Phases of Planned Maintenance Optimization

Planned maintenance optimization includes three phases: 

  1. Data Collection: Organizations need high-quality, reliable data to begin optimizing their maintenance strategies. They should consistently collect data on equipment performance, especially on asset failure. Tools such as computerized maintenance management systems (CMMS) make it easier for organizations to organize accurate equipment data and identify behavioral patterns.
  2. Analysis, Review, and Recommendations: After collecting data for a few months, organizations should take a closer look at the key performance indicators (KPIs) for their most critical assets. Factors determining how critical assets are to plant operations can include mean time between failures (MTBF), mean time to repair (MTTR), and the average cost of asset repair. Next, this information is compared against existing PM routines to align with MTBF and MTTR data points. The review also helps determine whether the failure points fall within acceptable tolerances set by industry standards and equipment manufacturers. Substantial deviations indicate a need for improvement. Operational managers can recommend modifying existing PM tasks. The review should lead to optimizing maintenance schedules and frequencies as well as addressing inefficient or missing maintenance activities.
  3. Commitment to Implementing Data-Backed Improvements: Managers should delegate recommended adjustments to technicians who appropriately perform tasks.
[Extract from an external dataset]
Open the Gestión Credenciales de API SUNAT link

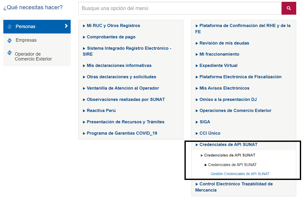tap(240, 174)
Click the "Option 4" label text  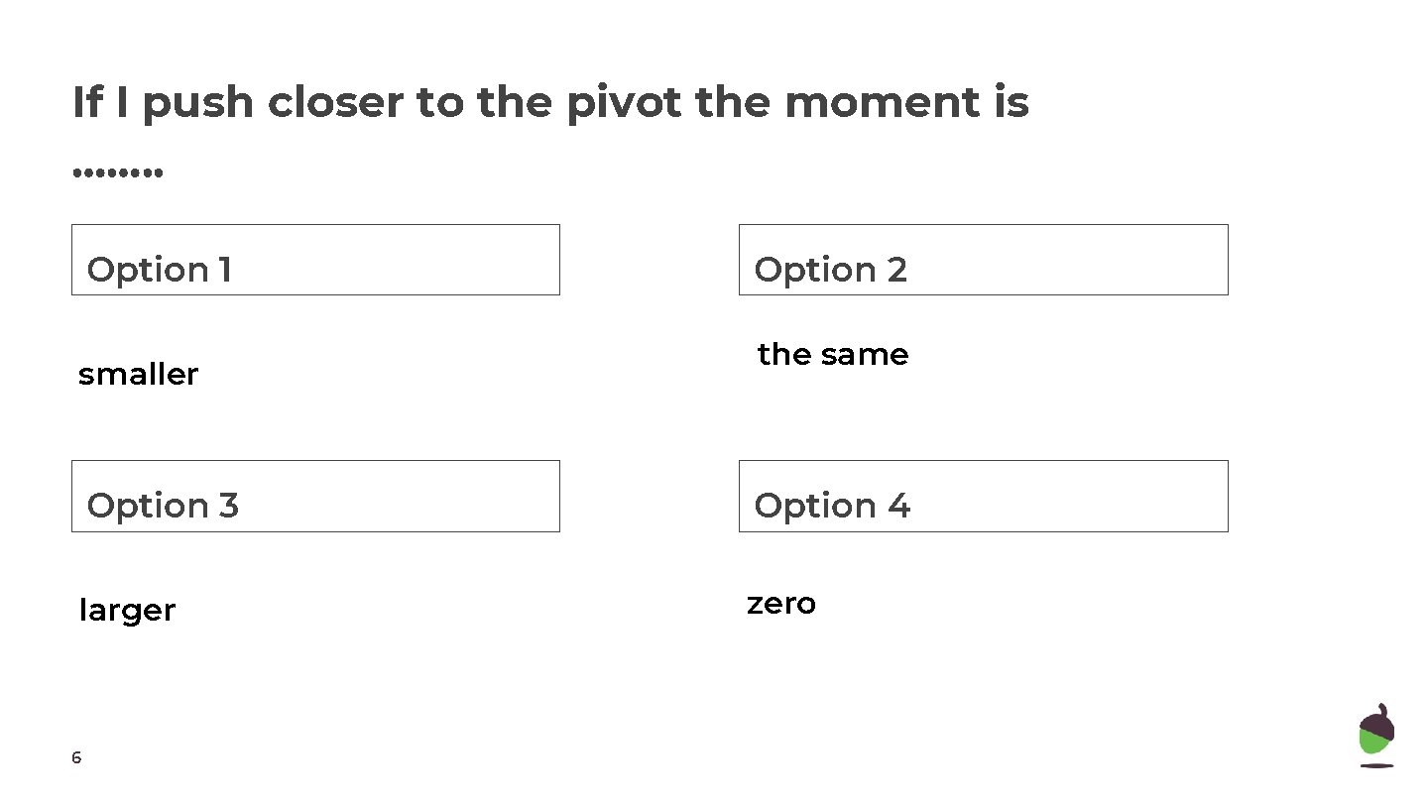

Workers should continually monitor the progress of required actions.

Maintenance programs become optimized with a consistent commitment to data collection, data analysis, and readjusting programs over time. 

Benefits of Planned Maintenance Optimization

Lab Manager estimates PMO programs help organizations in the laboratory and life sciences industries reduce maintenance costs by 25 percent. Maintenance experts suggest most organizations realize the benefits of PMO within two years of initial implementation. 

The benefits of planned maintenance optimization include:

  • Increased asset uptime and improved reliability 
  • Greater return on investment from their assets
  • Eliminated waste and more efficient, effective, and leaner maintenance strategies
  • Enhanced employee morale through enhanced skill sets
  • Increased ability to base maintenance approaches on a proven system

Planned maintenance optimization enables organizations to enjoy benefits similar to RCM but with less analysis, in less time. It aims to ensure equipment setbacks are avoided, and maintenance approaches are practical and efficient.

How to Optimize a Planned Maintenance Program

Generally, organizations take one of two initial approaches to optimization: 

  1. Seek feedback from technicians responsible for performing maintenance tasks: While this approach is logical—these workers interact with pieces of equipment day in and day out—it isn’t the most reliable in providing consistent information. Personal bias and forgetfulness sometimes skew qualitative data. 
  1. Use the 6:1 Rule: This approach dictates that organizations find a corrective maintenance task in every six PM tasks performed. This method provides organizations with a starting point to fine-tune preventive maintenance processes and programs. 

Analysis of existing PM tasks can help determine how best to optimize their quantity and timing. 

Utilize Planned Maintenance Optimization Best Practices:

  • Develop and implement a comprehensive maintenance plan that includes maintenance priorities and goals, routines and schedules, key performance indicators, and maintenance processes.
  • Adopt a centralized communication system between maintenance technicians and operational managers.
  • Optimize staff functions so employees can better leverage skill sets. 
  • Collect as much data as possible in a user-friendly CMMS.
  • Create a system for maintenance awareness and reporting failure.


Planned maintenance optimization (PMO) is the first step on the journey to continuous maintenance departmental improvements. PMO frees resources, minimizes reactive maintenance, and creates more organized asset management systems leading to better decision-making. However, PMO processes don’t occur overnight. Effective implementation takes time, resources, and user-friendly CMMS software.